:: Work to complete ::
The required output is the line with "Viewport: 1371px width, 896px" and each line that follows it to the end of the entries below, copied exactly and with nothing added.

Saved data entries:
-*-*-
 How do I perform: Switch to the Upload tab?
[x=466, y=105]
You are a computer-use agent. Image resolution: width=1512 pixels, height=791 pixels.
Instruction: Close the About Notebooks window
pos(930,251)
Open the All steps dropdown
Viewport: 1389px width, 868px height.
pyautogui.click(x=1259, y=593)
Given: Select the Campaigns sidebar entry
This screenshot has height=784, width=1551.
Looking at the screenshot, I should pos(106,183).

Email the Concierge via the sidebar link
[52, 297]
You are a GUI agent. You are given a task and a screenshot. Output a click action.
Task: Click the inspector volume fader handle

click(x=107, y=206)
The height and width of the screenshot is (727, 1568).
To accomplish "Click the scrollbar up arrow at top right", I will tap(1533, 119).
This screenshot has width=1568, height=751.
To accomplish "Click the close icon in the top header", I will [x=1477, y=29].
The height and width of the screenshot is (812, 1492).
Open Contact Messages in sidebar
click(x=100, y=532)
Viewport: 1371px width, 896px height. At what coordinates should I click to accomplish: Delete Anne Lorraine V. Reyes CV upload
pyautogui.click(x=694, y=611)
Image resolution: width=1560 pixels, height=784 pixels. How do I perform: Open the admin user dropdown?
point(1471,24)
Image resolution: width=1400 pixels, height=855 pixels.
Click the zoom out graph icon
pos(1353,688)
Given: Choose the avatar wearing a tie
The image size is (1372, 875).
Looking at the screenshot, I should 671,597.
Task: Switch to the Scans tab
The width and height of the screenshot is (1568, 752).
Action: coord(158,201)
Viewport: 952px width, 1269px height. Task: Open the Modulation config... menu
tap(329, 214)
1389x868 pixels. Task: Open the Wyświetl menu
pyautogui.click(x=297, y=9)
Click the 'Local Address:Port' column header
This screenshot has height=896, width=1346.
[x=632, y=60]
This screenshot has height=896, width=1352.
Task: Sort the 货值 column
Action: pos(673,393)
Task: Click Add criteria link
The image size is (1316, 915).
-*-*-
:: Response area ::
Viewport: 1371px width, 896px height. At what coordinates should I click to accomplish: Delete Anne Lorraine V. Reyes CV upload
pyautogui.click(x=694, y=611)
Image resolution: width=1560 pixels, height=784 pixels. How do I perform: Open the admin user dropdown?
point(1471,24)
Image resolution: width=1400 pixels, height=855 pixels.
Click the zoom out graph icon
pos(1353,688)
Given: Choose the avatar wearing a tie
The image size is (1372, 875).
Looking at the screenshot, I should 671,597.
Task: Switch to the Scans tab
The width and height of the screenshot is (1568, 752).
Action: coord(158,201)
Viewport: 952px width, 1269px height. Task: Open the Modulation config... menu
tap(329, 214)
1389x868 pixels. Task: Open the Wyświetl menu
pyautogui.click(x=297, y=9)
Click the 'Local Address:Port' column header
This screenshot has height=896, width=1346.
[x=632, y=60]
This screenshot has height=896, width=1352.
Task: Sort the 货值 column
Action: pos(673,393)
Task: Click Add criteria link
The image size is (1316, 915).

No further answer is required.